As acting general manager at U.S. Bank Stadium, John Drum has spent the past eight months outside the uniquely giant building that houses his office.

Now that he's been officially named the stadium's general manager by ASM Global, he expressed optimism about getting back inside in 2021 and bringing along 67,000 fans to Minnesota Vikings games and hosting Gophers baseball and summer mega concerts.

"That's what we live for," Drum said Tuesday. "The good part is, I truly believe we're on the upswing now and events are coming back and we'll be prepared."

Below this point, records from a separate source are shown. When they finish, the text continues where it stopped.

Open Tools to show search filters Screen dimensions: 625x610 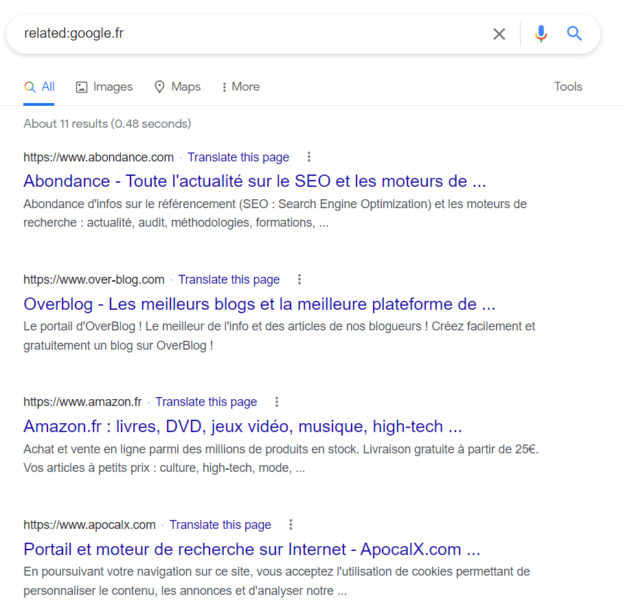pos(568,87)
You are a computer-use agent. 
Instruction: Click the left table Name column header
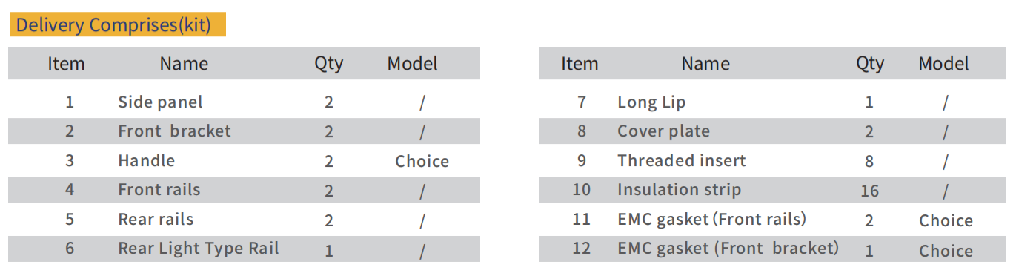point(184,64)
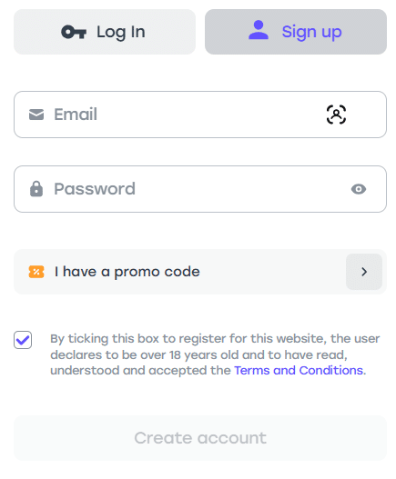The height and width of the screenshot is (479, 396).
Task: Click the Create account button
Action: coord(200,438)
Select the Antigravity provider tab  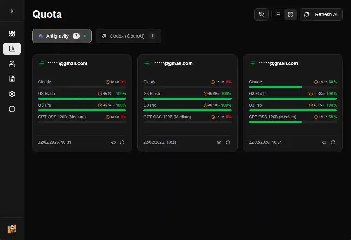tap(62, 36)
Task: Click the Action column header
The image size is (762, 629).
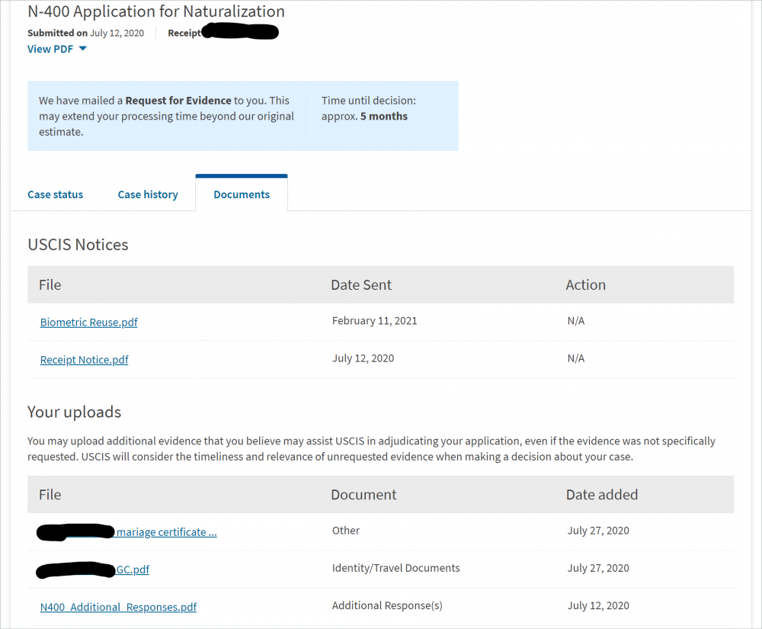Action: pos(585,285)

It hasn't been much fun at U.S. Bank Stadium since March, when officials were poised for a wild ride as the first stadium to host the NCAA men's wrestling championships. Then the tournament was abruptly canceled because of the pandemic, followed by cancellations of shows by the Rolling Stones, Kenny Chesney and Def Leppard. Vikings fans haven't been in the building all season.

ASM, headquartered in Los Angeles, handles the stadium's bookings and daily operations, directly overseeing its cleaning and contracting with security vendors. It shares oversight of Aramark concessions with the Minnesota Sports Facilities Authority (MSFA) and pays the state a fixed amount to manage the building.

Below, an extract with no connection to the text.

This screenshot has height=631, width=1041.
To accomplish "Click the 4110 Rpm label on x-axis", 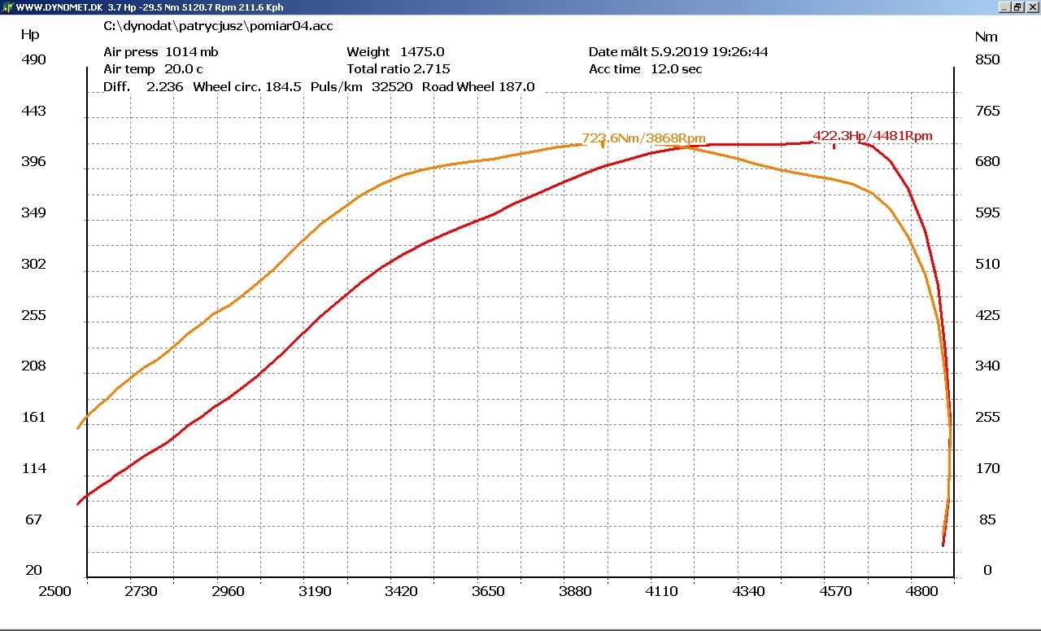I will pos(661,591).
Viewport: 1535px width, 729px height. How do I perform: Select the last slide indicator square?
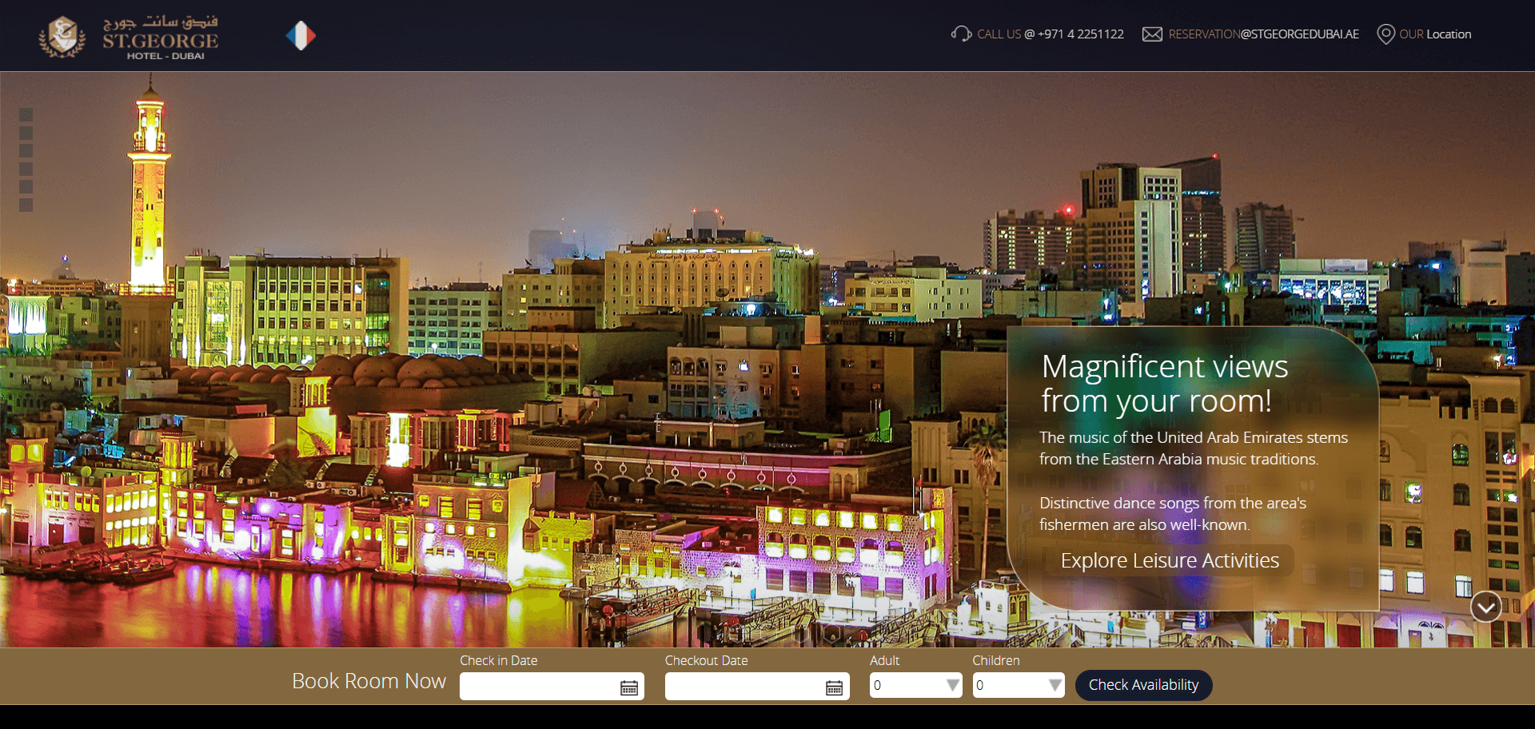point(26,205)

As ASM's point man, the 49-year-old Drum will be pivotal in the reopening of U.S. Bank Stadium and ensuring the safety of visitors. He's got decades of event and venue experience to draw on.

After growing up in the north Philadelphia suburbs, Drum started down the path to the top job at U.S. Bank Stadium watching a club hockey game at Ohio University, where he was an undergraduate studying meteorology. He enjoyed the energy of the crowd at the ice arena and the fun diversion of the games, and volunteered to help with operations, selling programs, carrying equipment, coordinating road trip logistics — whatever needed to be done.

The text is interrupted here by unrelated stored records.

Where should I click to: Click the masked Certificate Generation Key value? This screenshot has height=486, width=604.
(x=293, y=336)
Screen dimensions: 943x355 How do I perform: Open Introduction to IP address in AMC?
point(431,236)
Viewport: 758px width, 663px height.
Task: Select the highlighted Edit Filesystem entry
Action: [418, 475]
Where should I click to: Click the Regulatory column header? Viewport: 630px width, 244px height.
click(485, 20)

"It ended up opening a lot of doors for me," he said.

Drum finished with an undergraduate degree in meteorology with an eye on broadcasting, but went on to get a master's degree in sports administration and facilities management.

While in grad school, he landed an internship with the California Angels and was hired in 1996 to run operations at Angel Stadium in Anaheim, where he said he enjoyed working and learning alongside people who brought the building to life — including employees who had been there 30 years and would show up an hour early to chat and prepare to welcome fans. He stayed in the job for nine years.

"It was easy to fall in love with it," Drum said, adding that U.S. Bank Stadium also has a core group of employees who have been there from the beginning.

"Working at a sports stadium, it's there for people to come and have a great time," he said. "It's a lot of long hours, but at the end of the day it should be fun."

From California, Drum moved to Arizona to run event operations at Cardinals Stadium (now State Farm Stadium) before coming to Minneapolis with ASM.

Partners have praised him, including MSFA Chairman Michael Vekich, who said that during Drum's tenure U.S. Bank has "excelled in the international spotlight for outstanding efforts in daily operations and world-class events." Vikings COO Andrew Miller said Drum's promotion was "well-deserved."

Drum may be taking over during a pandemic, but he wasn't downbeat about coming out of it. "We always want to stay positive. It's been a tough year," he said.

In addition to his enjoyment of hockey, Drum has other Minnesota bona fides. He and his wife, Mandi, a native of Fisher, Minn., got married in East Grand Forks, Minn. His sons J.T., 15, and Wyatt, 9, play hockey and his daughter, Zoe, 12, figure skates. The family lives in Woodbury.